PJM staff agreed to consider the process questions and make a determination, but they also questioned the usefulness of focusing on that rather than trying to find stakeholder consensus.

“This is largely academic,” PJM’s Steve Herling said.

“We can as a group figure out what’s giving everybody the most heartburn and try to work on those” issues, PJM’s Sue Glatz said.

Market Efficiency Charter

Stakeholders endorsed the charter for the Market Efficiency Process Enhancement Task Force (MEPETF), which has been stood up to consider ways to improve the process for developing market efficiency projects. It will analyze seven processes:

  • How the benefit-to-cost ratio is calculated;
  • How facility service agreements (FSAs) are modeled;
  • The process for proposal windows;
  • How interregional market efficiency projects (IMEPs) are selected;
  • How projects are re-evaluated;
  • The process for regional targeted market efficiency projects (TMEPs); and
  • The process for updating assumptions about the system in the middle of the proposal cycle.

The group has met three times, with the next meeting planned for April 20.

Reactive Transfer

The RTO plans to revise two of its reactive transfer interface definitions effective June 1, PJM’s Yuri Smolanitsky said. Staff will add the 5059 Breinigsville-Alburtis No. 1 500-kV line to the eastern interface. The new line is expected to be in service by next spring.

Three 345-kV lines — Hanna-Chamberlin, Star-N. Medina and Monroe-Lallendorf — are being added to the Cleveland interface to extend it further south and east. Staff expects “minimal” operational impacts, Smolanitsky said.

“One of the reasons we’re trying to expand the definition [is] so we have more options” to address operational contingencies, PJM’s Aaron Berner explained.

Facility Rating Concerns

Ryan Dolan of American Municipal Power highlighted concerns his organization and the PJM Industrial Customer Coalition have with how transmission owners calculate facility ratings. Dolan said the methodologies used by TOs to file facility ratings in compliance with NERC reliability standard FAC-008-3 aren’t made available to stakeholders, so it’s impossible to independently verify them.

The same issue is at the heart of a ruling made in January by a FERC administrative law judge that PJM’s system impact study (SIS) process is unjust and unreasonable because of a lack of transparency. In that case, merchant transmission developer TranSource brought a complaint that it wasn’t able to accurately assess cost estimates prior to paying significant filing fees for line upgrades it proposed because PJM uses confidential information in the estimates. The RTO vowed to challenge the ruling, and parties in the case have submitted comments. (See FERC Judge Faults PJM, TOs on Transmission Upgrade Process.)
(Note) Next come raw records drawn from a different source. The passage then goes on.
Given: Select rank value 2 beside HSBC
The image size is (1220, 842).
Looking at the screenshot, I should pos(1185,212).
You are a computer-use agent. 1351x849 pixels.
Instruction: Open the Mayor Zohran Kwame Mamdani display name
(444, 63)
AMP says it wants to discuss better tracking of changes to facility ratings and development of a publicly available ratings database to help stakeholders determine factors that are limiting facilities’ performance.

Order 1000 Filing Catches Up

Staff plan to file for FERC approval later this month process revisions related to Order 1000 that stakeholders endorsed in February 2016, PJM assistant general counsel Pauline Foley said. The revisions will require renewal every three years of transmission developers’ prequalified status to be named the designated entity for a project. They also clarify that the deadline for designated entities to submit their agreement and credit paperwork is 60 days after PJM provides it to them.

The filing was postponed while FERC was without a quorum and ran into unforeseen staff delays subsequent to the quorum returning, Foley said. PJM will be contacting the prequalified entities to update their prequalification status.

Nuclear Deactivations

Staff have begun the analysis of whether the four nuclear plant closures announced by First Energy Solutions in March will create reliability concerns. Calpine’s Scarp said the main question is whether PJM will be offering the units reliability-must-run contracts.

“Really, that’s the only information out of this we’re trying to get,” he said.

Staff said that determination would be based on an analysis that hadn’t been completed yet. FES has requested to deactivate Davis-Besse in the ATSI transmission zone in Ohio by June 1, 2020. Perry, which is also in ATSI, and Unit 1 of the Beaver Valley facility in Duquesne Power and Light’s zone would be deactivated by June 1, 2021, and the second unit by Nov. 1, 2021.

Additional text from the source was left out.